Quand la Punaise reliait Matane et Mont-Joli
Les Jardins de Métis nous replongent jusqu’au 18 mars à l’époque où le transport ferroviaire occupait une place centrale dans les déplacements avec l’exposition En voiture! Les Jardins de Métis à l’heure du train.
Cette exposition relate les belles années du transport ferroviaire dans les MRC de La Mitis et de La Matanie.
Durant ces années, c’est en train que les villégiateurs de Metis Beach quittaient Montréal pour se prélasser sur les plages de la station balnéaire aujourd’hui rebaptisée Métis-sur-Mer.
C’est aussi pendant ces années que la Punaise a été un moyen de transport privilégié par les habitants de la région.
C’était assez en vogue à partir des années 20
, raconte le journaliste et passionné d’histoire Gilles Gagné. Cet homme s’intéresse à l’histoire de la Punaise et la documente depuis des années.
Le sobriquet peu commun de ce petit train, qui a assuré la liaison Matane–Mont-Joli de 1926 jusqu’aux années 60, constitue un clin d'œil à son apparence.
En effet, la Punaise, ou doodlebug en anglais, était un autorail de 55 passagers.
Ce wagon autopropulsé avait la particularité de fonctionner non pas à la vapeur mais plutôt à l'essence, ce qui lui permettait d’atteindre rapidement une vitesse oscillant entre 80 et 100 kilomètres à l’heure entre les arrêts.
La Punaise parcourait en 90 minutes la soixantaine de kilomètres qui séparent les villes de Matane et de Mont-Joli, y compris de nombreux arrêts dans les villages. Le petit train transportait des passagers, des colis ainsi que le courrier.

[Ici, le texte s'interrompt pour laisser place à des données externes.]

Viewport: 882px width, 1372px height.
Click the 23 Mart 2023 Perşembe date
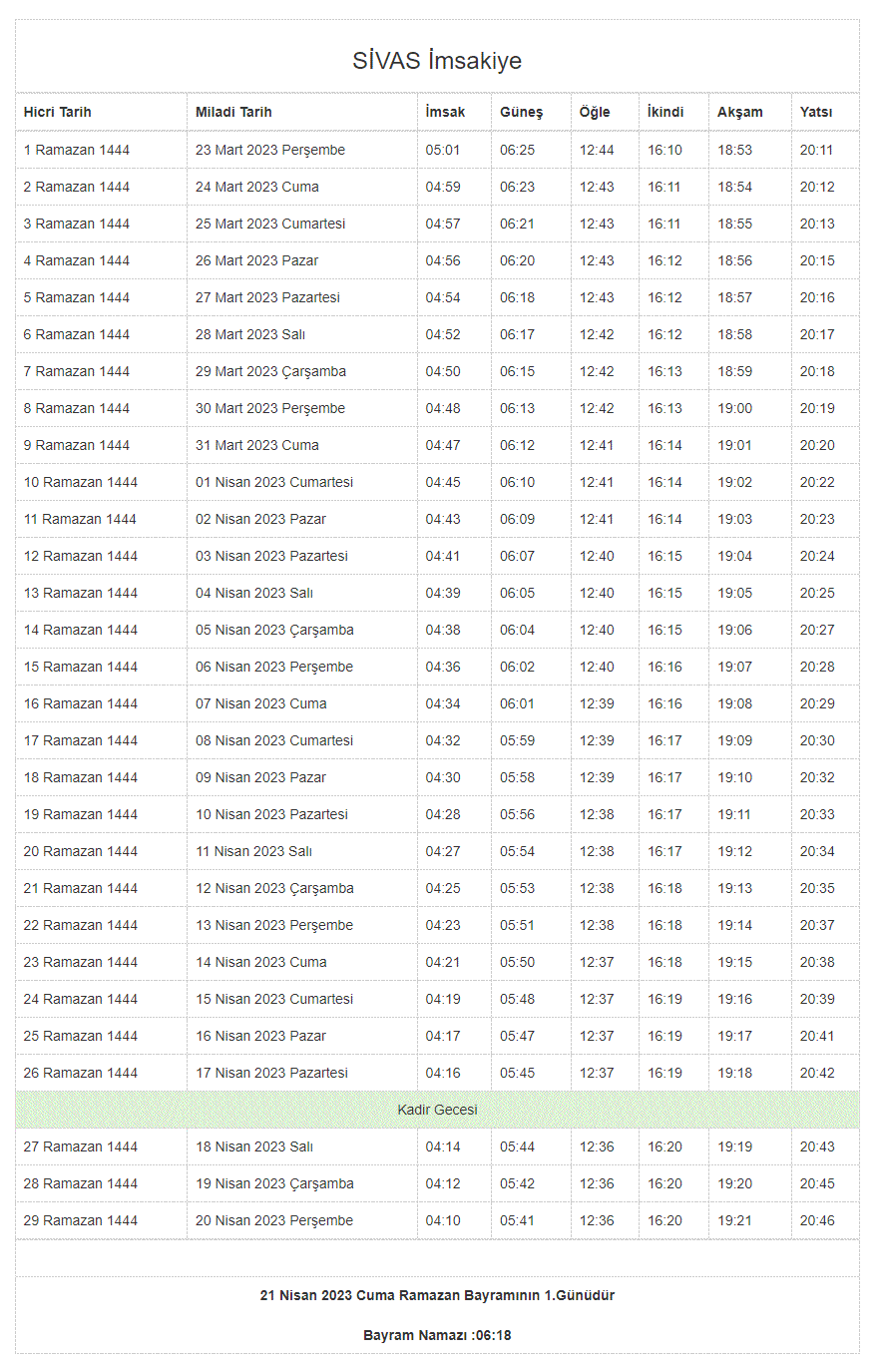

La Punaise effectuait le trajet entre Mont-Joli et Matane en 90 minutes, avec des arrêts dans les villages sur le tronçon ferroviaire.
Photo : Crédit : Gilles Gagné
Le service a gagné en popularité dans les années 40, ce qui a incité le Canada & Gulf Terminal Railway à doubler le train en lui annexant un autre autorail sans moteur.
L’automobile était très très rare, c’était la façon de voyager pour à peu près tout le monde
, nous rappelle Gilles Gagné. De plus, avant 1949, le ministère des Transports n’avait pas l’obligation de déneiger les routes l’hiver.

La Punaise était un service populaire, surtout l'hiver. Le transport par train était souvent la meilleure façon de se déplacer.
Photo : Crédit : Gilles Gagné
La mode et l’étiquette à bord du train
Prendre le train était en soi un événement, et ce, peu importe la distance à parcourir. Il suffit de porter un regard sur les photos de l’exposition pour remarquer que les passagers ne lésinaient pas sur leur apparence vestimentaire avant d'embarquer à bord.
Même si on prenait la Punaise, on était d’actualité, on était à la mode!
s’exclame Philippe Denis, chercheur en patrimoine de la mode, technicien à l'animation et muséologue pour les Jardins de Métis.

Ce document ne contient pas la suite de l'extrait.